Louzada Francisco, Shimizu Taciana Ko, Suzuki Adriano K
Department of Applied Mathematics & Statistics, ICMC, University of São Paulo, São Carlos, SP, Brazil.
Stat Methods Med Res. 2020 May;29(5):1434-1446. doi: 10.1177/0962280219863817. Epub 2019 Jul 23.
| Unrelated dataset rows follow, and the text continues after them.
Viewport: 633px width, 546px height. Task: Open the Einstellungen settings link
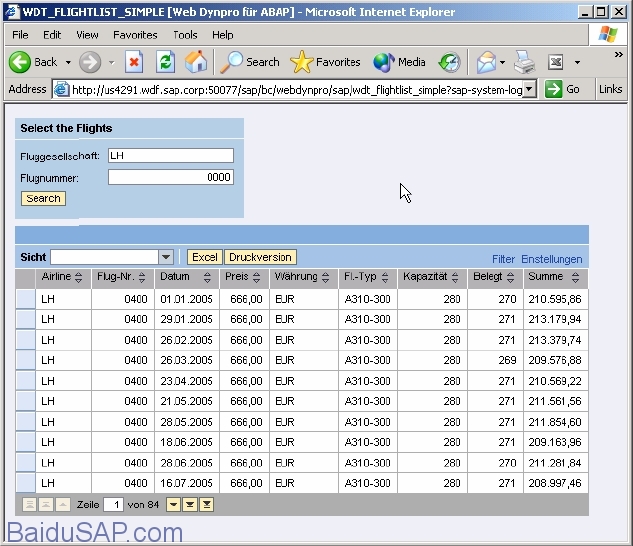(551, 259)
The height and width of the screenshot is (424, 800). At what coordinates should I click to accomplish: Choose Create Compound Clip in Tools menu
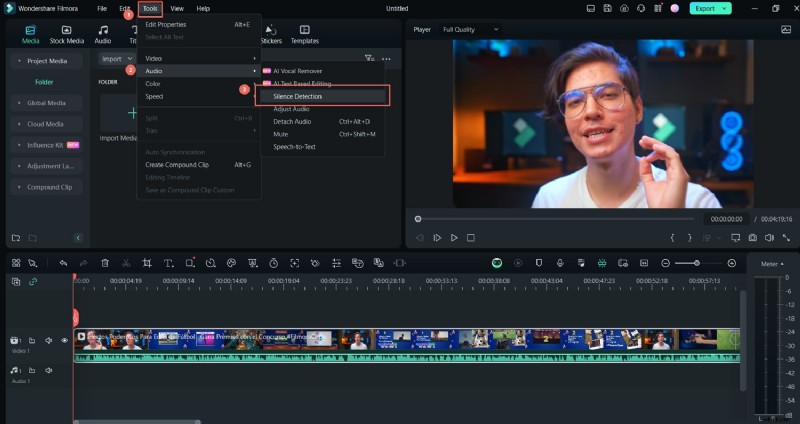pyautogui.click(x=177, y=164)
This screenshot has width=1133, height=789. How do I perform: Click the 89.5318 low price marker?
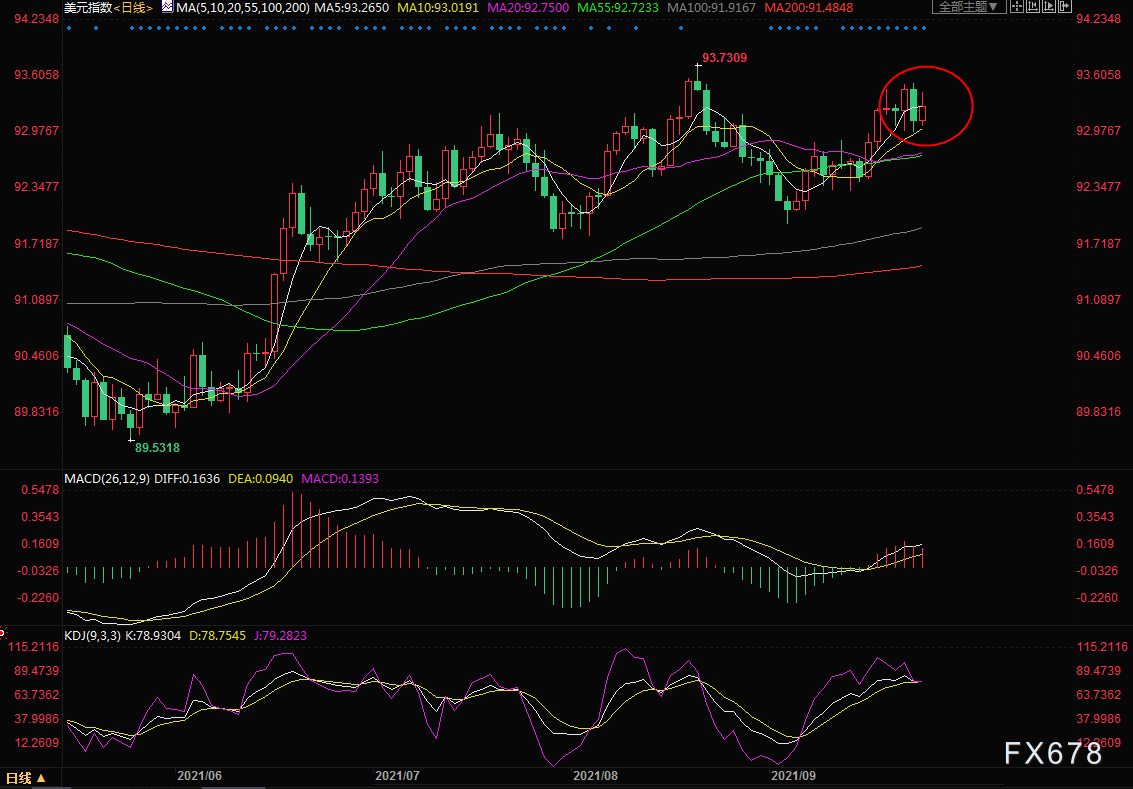157,447
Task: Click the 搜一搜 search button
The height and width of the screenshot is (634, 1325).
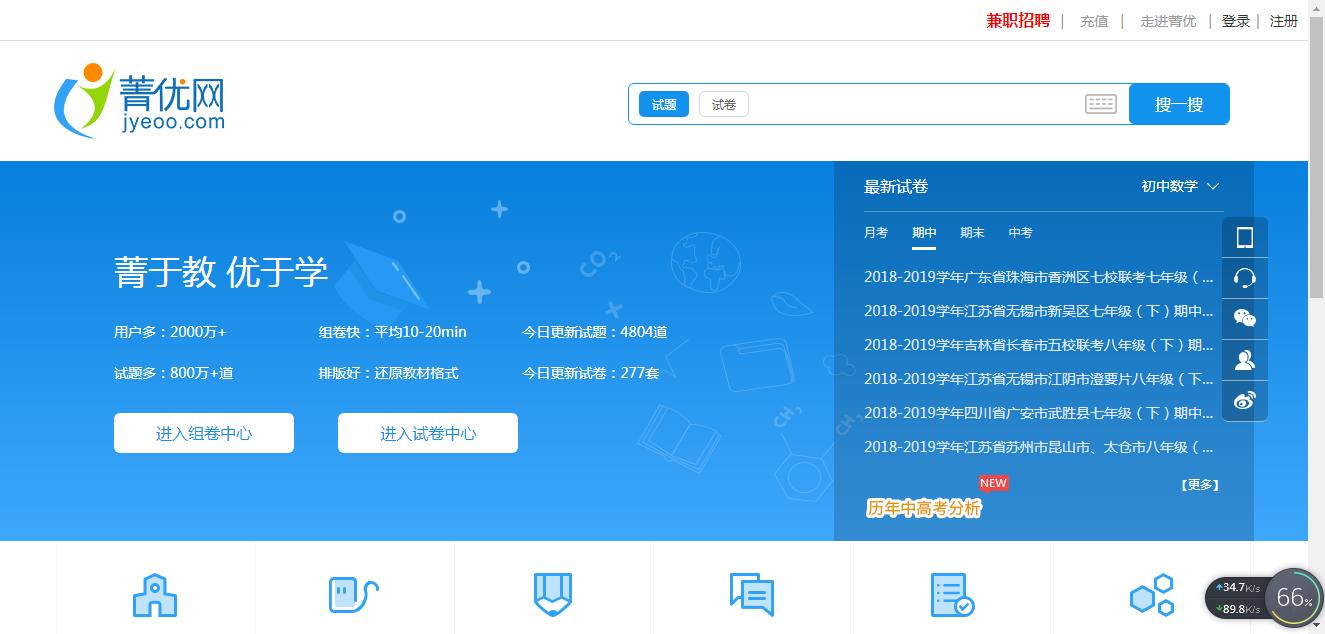Action: (1179, 103)
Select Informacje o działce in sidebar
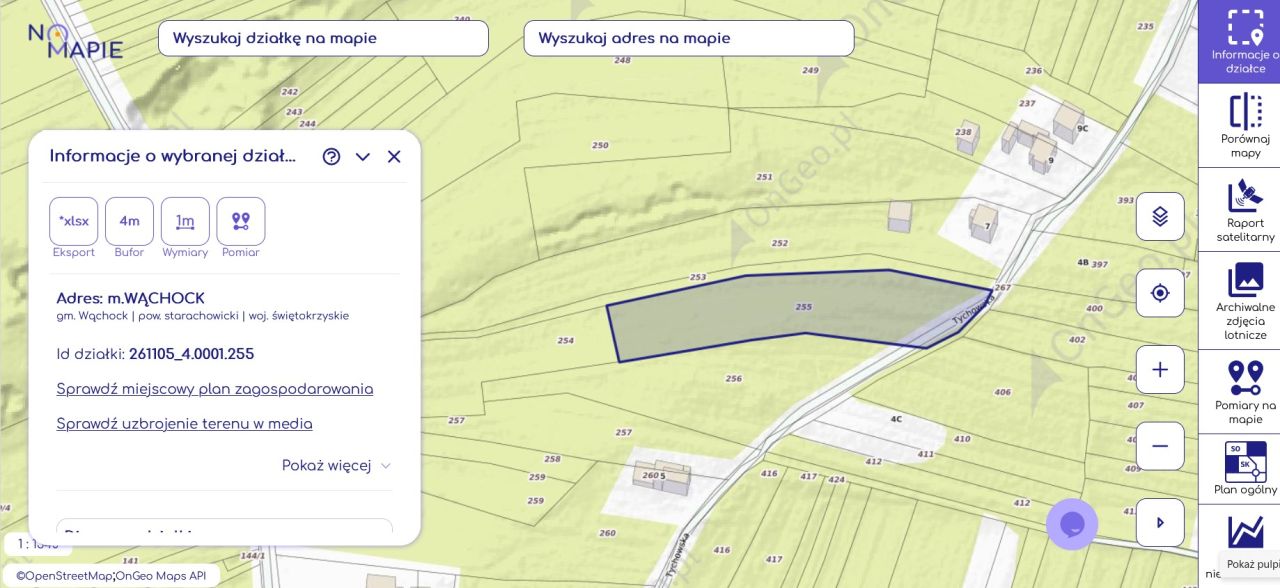Image resolution: width=1280 pixels, height=588 pixels. (x=1245, y=38)
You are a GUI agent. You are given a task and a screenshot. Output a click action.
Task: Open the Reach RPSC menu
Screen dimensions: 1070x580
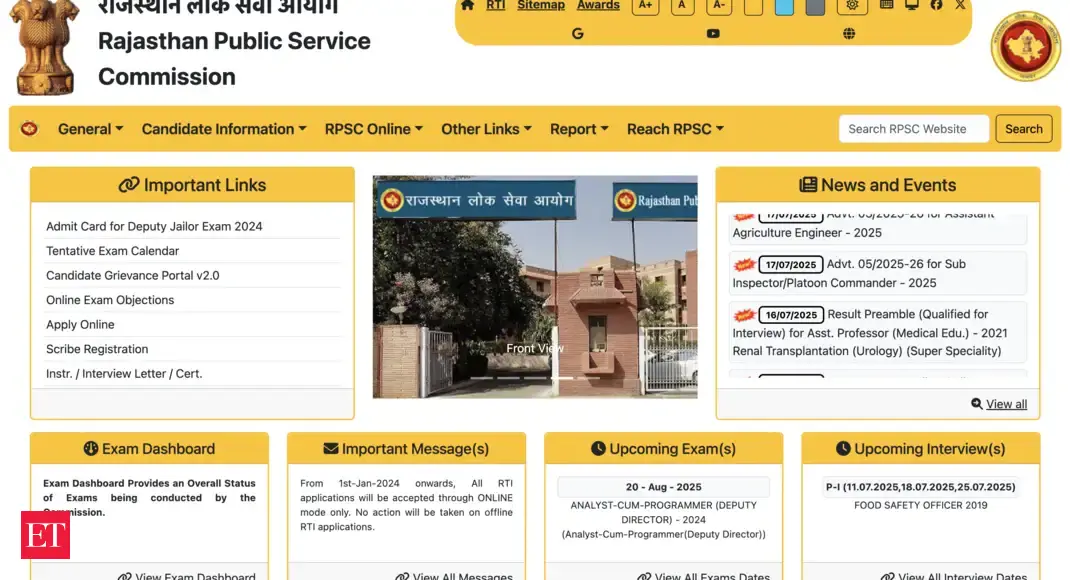(x=675, y=129)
There are considerable challenges in analyzing large-scale compositional data. In this paper, we introduce the Spike-and-Slab Lasso linear regression in the presence of compositional covariates for parameter estimation and variable selection. We consider the well-known isometric log-ratio (ilr) coordinates to avoid misleading statistical inference. The separable and non-separable (adaptative) Spike-and-Slab Lasso penalties are compared to verify the advantages of each approach. The proposed method is illustrated on simulated and on real Brazilian child malnutrition data.
在分析大规模成分数据时存在相当大的挑战。在本文中,我们引入了在存在成分协变量的情况下用于参数估计和变量选择的尖劈-平板套索线性回归。我们考虑使用著名的等距对数比(ilr)坐标来避免误导性的统计推断。对可分离和不可分离(自适应)的尖劈-平板套索惩罚进行了比较,以验证每种方法的优点。所提出的方法在模拟数据和真实的巴西儿童营养不良数据上进行了说明。